The data Block Start

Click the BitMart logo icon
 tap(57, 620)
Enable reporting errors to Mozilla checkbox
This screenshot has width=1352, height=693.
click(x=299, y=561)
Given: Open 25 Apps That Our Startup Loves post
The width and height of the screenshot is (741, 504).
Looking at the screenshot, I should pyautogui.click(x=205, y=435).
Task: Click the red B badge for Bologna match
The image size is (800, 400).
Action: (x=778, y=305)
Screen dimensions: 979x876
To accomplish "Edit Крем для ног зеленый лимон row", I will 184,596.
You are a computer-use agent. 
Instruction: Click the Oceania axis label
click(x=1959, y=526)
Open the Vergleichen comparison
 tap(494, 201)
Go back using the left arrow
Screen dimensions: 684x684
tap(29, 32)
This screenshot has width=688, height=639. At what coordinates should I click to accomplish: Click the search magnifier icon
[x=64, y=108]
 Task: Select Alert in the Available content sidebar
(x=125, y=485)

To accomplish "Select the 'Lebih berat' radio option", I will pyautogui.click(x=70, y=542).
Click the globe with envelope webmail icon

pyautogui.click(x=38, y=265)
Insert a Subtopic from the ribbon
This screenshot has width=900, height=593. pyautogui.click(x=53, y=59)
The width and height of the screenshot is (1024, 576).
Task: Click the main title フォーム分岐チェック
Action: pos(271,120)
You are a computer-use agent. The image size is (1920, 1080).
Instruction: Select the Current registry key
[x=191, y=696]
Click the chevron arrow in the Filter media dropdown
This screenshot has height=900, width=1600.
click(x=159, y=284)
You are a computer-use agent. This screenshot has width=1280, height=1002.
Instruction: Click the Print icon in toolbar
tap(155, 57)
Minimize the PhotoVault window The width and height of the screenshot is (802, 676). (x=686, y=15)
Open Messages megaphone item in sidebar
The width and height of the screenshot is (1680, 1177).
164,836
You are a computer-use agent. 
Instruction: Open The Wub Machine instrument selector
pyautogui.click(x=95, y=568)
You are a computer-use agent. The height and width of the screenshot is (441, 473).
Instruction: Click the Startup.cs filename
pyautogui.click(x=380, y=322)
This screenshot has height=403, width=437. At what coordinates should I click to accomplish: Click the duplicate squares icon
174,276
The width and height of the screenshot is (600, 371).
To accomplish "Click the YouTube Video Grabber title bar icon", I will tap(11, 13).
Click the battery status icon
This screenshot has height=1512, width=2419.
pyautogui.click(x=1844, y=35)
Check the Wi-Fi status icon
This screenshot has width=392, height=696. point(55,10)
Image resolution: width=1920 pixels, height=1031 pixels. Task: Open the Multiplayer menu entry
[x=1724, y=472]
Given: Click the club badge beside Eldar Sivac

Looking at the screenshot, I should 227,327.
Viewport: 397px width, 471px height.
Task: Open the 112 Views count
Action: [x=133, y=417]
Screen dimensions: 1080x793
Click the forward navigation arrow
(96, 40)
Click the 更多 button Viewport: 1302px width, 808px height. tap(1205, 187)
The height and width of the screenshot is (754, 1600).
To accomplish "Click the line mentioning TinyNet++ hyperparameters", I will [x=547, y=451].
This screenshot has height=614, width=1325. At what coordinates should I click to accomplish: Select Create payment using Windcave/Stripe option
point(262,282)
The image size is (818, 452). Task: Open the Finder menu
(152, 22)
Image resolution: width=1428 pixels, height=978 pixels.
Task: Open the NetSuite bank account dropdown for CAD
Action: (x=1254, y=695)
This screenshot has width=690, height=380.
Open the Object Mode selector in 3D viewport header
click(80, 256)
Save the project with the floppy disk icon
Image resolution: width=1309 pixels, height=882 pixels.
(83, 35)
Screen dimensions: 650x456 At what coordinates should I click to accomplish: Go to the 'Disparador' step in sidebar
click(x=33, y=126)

The data Block End

▶ **Prompt**: Would you transcribe every entry exactly?

▶ **Output for this exercise**:
Click the BitMart logo icon
 tap(57, 620)
Enable reporting errors to Mozilla checkbox
This screenshot has width=1352, height=693.
click(x=299, y=561)
Given: Open 25 Apps That Our Startup Loves post
The width and height of the screenshot is (741, 504).
Looking at the screenshot, I should pyautogui.click(x=205, y=435).
Task: Click the red B badge for Bologna match
The image size is (800, 400).
Action: (x=778, y=305)
Screen dimensions: 979x876
To accomplish "Edit Крем для ног зеленый лимон row", I will 184,596.
You are a computer-use agent. 
Instruction: Click the Oceania axis label
click(x=1959, y=526)
Open the Vergleichen comparison
 tap(494, 201)
Go back using the left arrow
Screen dimensions: 684x684
tap(29, 32)
This screenshot has width=688, height=639. At what coordinates should I click to accomplish: Click the search magnifier icon
[x=64, y=108]
 Task: Select Alert in the Available content sidebar
(x=125, y=485)

To accomplish "Select the 'Lebih berat' radio option", I will pyautogui.click(x=70, y=542).
Click the globe with envelope webmail icon

pyautogui.click(x=38, y=265)
Insert a Subtopic from the ribbon
This screenshot has width=900, height=593. pyautogui.click(x=53, y=59)
The width and height of the screenshot is (1024, 576).
Task: Click the main title フォーム分岐チェック
Action: pos(271,120)
You are a computer-use agent. The image size is (1920, 1080).
Instruction: Select the Current registry key
[x=191, y=696]
Click the chevron arrow in the Filter media dropdown
This screenshot has height=900, width=1600.
click(x=159, y=284)
You are a computer-use agent. This screenshot has width=1280, height=1002.
Instruction: Click the Print icon in toolbar
tap(155, 57)
Minimize the PhotoVault window The width and height of the screenshot is (802, 676). (x=686, y=15)
Open Messages megaphone item in sidebar
The width and height of the screenshot is (1680, 1177).
164,836
You are a computer-use agent. 
Instruction: Open The Wub Machine instrument selector
pyautogui.click(x=95, y=568)
You are a computer-use agent. The height and width of the screenshot is (441, 473).
Instruction: Click the Startup.cs filename
pyautogui.click(x=380, y=322)
This screenshot has height=403, width=437. At what coordinates should I click to accomplish: Click the duplicate squares icon
174,276
The width and height of the screenshot is (600, 371).
To accomplish "Click the YouTube Video Grabber title bar icon", I will tap(11, 13).
Click the battery status icon
This screenshot has height=1512, width=2419.
pyautogui.click(x=1844, y=35)
Check the Wi-Fi status icon
This screenshot has width=392, height=696. point(55,10)
Image resolution: width=1920 pixels, height=1031 pixels. Task: Open the Multiplayer menu entry
[x=1724, y=472]
Given: Click the club badge beside Eldar Sivac

Looking at the screenshot, I should 227,327.
Viewport: 397px width, 471px height.
Task: Open the 112 Views count
Action: [x=133, y=417]
Screen dimensions: 1080x793
Click the forward navigation arrow
(96, 40)
Click the 更多 button Viewport: 1302px width, 808px height. tap(1205, 187)
The height and width of the screenshot is (754, 1600).
To accomplish "Click the line mentioning TinyNet++ hyperparameters", I will [x=547, y=451].
This screenshot has height=614, width=1325. At what coordinates should I click to accomplish: Select Create payment using Windcave/Stripe option
point(262,282)
The image size is (818, 452). Task: Open the Finder menu
(152, 22)
Image resolution: width=1428 pixels, height=978 pixels.
Task: Open the NetSuite bank account dropdown for CAD
Action: (x=1254, y=695)
This screenshot has width=690, height=380.
Open the Object Mode selector in 3D viewport header
click(80, 256)
Save the project with the floppy disk icon
Image resolution: width=1309 pixels, height=882 pixels.
(83, 35)
Screen dimensions: 650x456 At what coordinates should I click to accomplish: Go to the 'Disparador' step in sidebar
click(x=33, y=126)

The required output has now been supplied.